Whither LexisNexis and Westlaw?
Does the Casemaker product cut the foundation out from under the LexisNexis and Westlaw online legal research databases? Are LexisNexis and Westlaw threatened by these developments?
The answers depend, in part, on whom one asks. Westlaw representatives have been quiet. But LexisNexis advertising and marketing personnel have, in some jurisdictions, cut their financial support of bar activities and cut back on advertising contracts in bar periodicals. In jurisdictions contemplating taking the Casemaker plunge, LexisNexis has threatened similar consequences. These actions would cause one to conclude that LexisNexis is worried about the commoditization of the law that Casemaker represents.
On the other hand, there are no public reports of LexisNexis or Westlaw law firm and corporate law department customers terminating their contracts with the large national online service providers. It is likely, at least in larger law firms, that LexisNexis and Westlaw are secure. Their research databases extend well beyond the basic materials typically found in a state's Casemaker database. Perhaps law firm managers will urge associates to begin their research with Casemaker before resorting to a commercial online service.
In any event, a gauntlet has been thrown down. We shall see how LexisNexis and Westlaw respond.
A voice of reason from New Hampshire
It doesn't have to be either or. Jeannine McCoy, executive director of the New Hampshire Bar Association, has been a leader among those bar executives who have urged a spirit of compromise and cooperation among the principals. She has suggested that LexisNexis and Westlaw might, rather than fight the Casemaker phenomenon, acknowledge that Casemaker will become the point of entry for many lawyers conducting online research and then seize the opportunity that follows.
McCoy wants LexisNexis and Westlaw to be ready to pick up the ball for online researchers when they need to move on to more advanced research resources beyond the basic Casemaker database.
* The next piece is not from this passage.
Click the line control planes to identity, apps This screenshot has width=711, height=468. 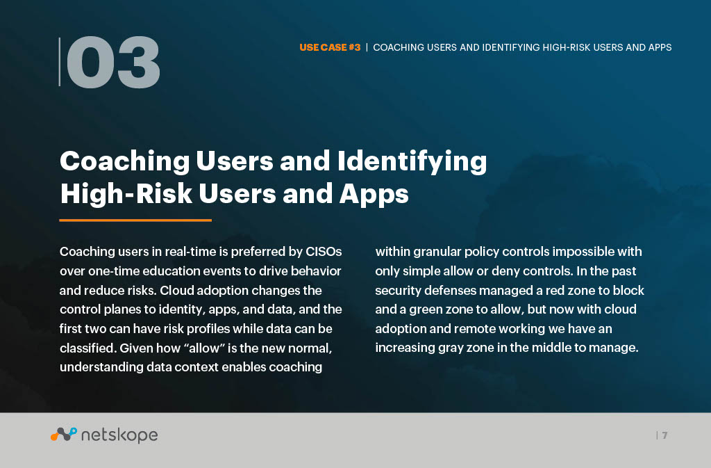coord(201,309)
She has suggested that the national services work with Casemaker to provide a "hot link" from the Casemaker portal directly to their proprietary services. When the attorney/researcher needs more than Casemaker offers, a click of an on-screen button could take the researcher into LexisNexis' or Westlaw's waiting arms.
How LexisNexis and Westlaw respond to the new reality of commoditized basic law and legal research information will either further isolate them from the market they have not heretofore successfully reached or will allow them new access to still more lawyers and law firms. The choice is theirs. But however they ultimately decide, with Casemaker, the future belongs to the bar associations and their newly empowered members.
Charles Huxsaw is the director of Professional Development for the New Hampshire Bar Association.